Boundary St West End has upped the ante yet again. West Village led the popular destination’s modern-day revival and has just welcomed to the strip Strut & Fret’s The West End Electric, a dazzling theatre and mezzanine bar venue that’s now humming at 125 Boundary Street.

Basking in the afterglow of its highly successful The Grand Electric theatre in Sydney, the August 29 opening of Strut & Fret’s 400-plus seat theatre in the heart of Brisbane’s West End is also a homecoming for the much-loved Brisbane-born circus cabaret aficionados, led by creative director Scott Maidment.

To celebrate, the company has resurrected its hit show Limbo which, more than 10 years after its first iteration at Adelaide Fringe, has been updated and rebadged as Limbo: The Return. In between, for those who remember, was Limbo Unhinged.

A curated combo of cabaret, circus, acrobatics and heart-thumping live music, Limbo: The Return takes us on a journey to a place beyond time …

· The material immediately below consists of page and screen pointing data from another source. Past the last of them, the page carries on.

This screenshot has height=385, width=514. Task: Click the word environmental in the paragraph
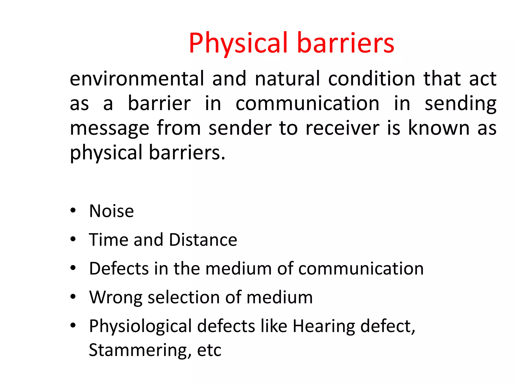point(137,79)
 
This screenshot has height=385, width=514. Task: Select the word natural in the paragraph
point(287,79)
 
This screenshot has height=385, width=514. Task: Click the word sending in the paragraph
point(460,104)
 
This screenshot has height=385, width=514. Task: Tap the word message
point(109,129)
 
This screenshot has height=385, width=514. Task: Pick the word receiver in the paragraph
point(342,128)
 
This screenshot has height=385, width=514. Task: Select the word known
point(439,128)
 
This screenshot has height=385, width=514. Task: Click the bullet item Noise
point(111,211)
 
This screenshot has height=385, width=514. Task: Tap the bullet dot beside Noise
point(73,211)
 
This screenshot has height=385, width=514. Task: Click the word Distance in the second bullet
point(203,240)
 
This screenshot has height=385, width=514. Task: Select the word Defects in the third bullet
point(119,269)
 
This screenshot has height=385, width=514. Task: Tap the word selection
point(184,298)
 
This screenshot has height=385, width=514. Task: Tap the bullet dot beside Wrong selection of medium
point(73,297)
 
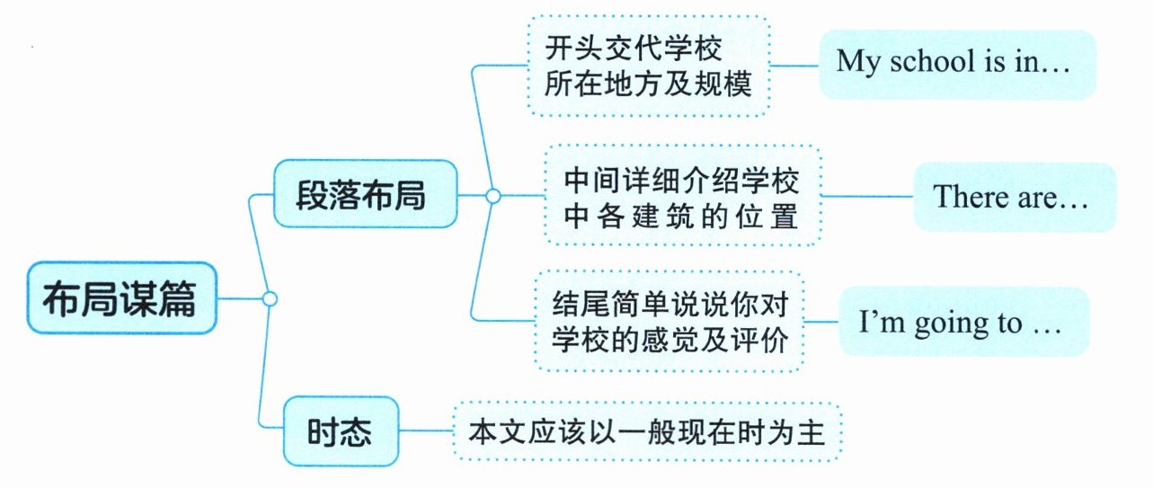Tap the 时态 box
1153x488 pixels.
341,432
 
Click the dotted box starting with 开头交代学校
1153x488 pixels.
647,65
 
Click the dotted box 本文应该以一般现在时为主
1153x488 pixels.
647,432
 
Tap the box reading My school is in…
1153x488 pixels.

If you’ve experienced Limbo in the past, you may recognise a few faces and enjoy meeting new ones. Purgatory looks like a lonely place but our eight cast members do their best to take their audience to the edge and back with their fire breathing, tightrope walking, tap dancing, whip cracking moments – and more – all unfolding while a funky and eclectic musical score transports us to Limbo with them.

Sxip Shirey is back as the maestro, air raid siren and harmonica firmly in his grip. The Brooklyn, US, composer, producer and sound artist is joined by Grant Arthur on the over-sized sousaphone and Mike Stuart playing anything from drums and bass to guitar and saxophone. Stuart also plays a unique instrument of his own device, The Polymba. Crazy sounds that get your heart pounding.

Rope virtuoso and Londoner Ben Loader expertly ascends to the ceiling of The West End Electric to the haunting sounds of Sydney vocalist Clara Fable.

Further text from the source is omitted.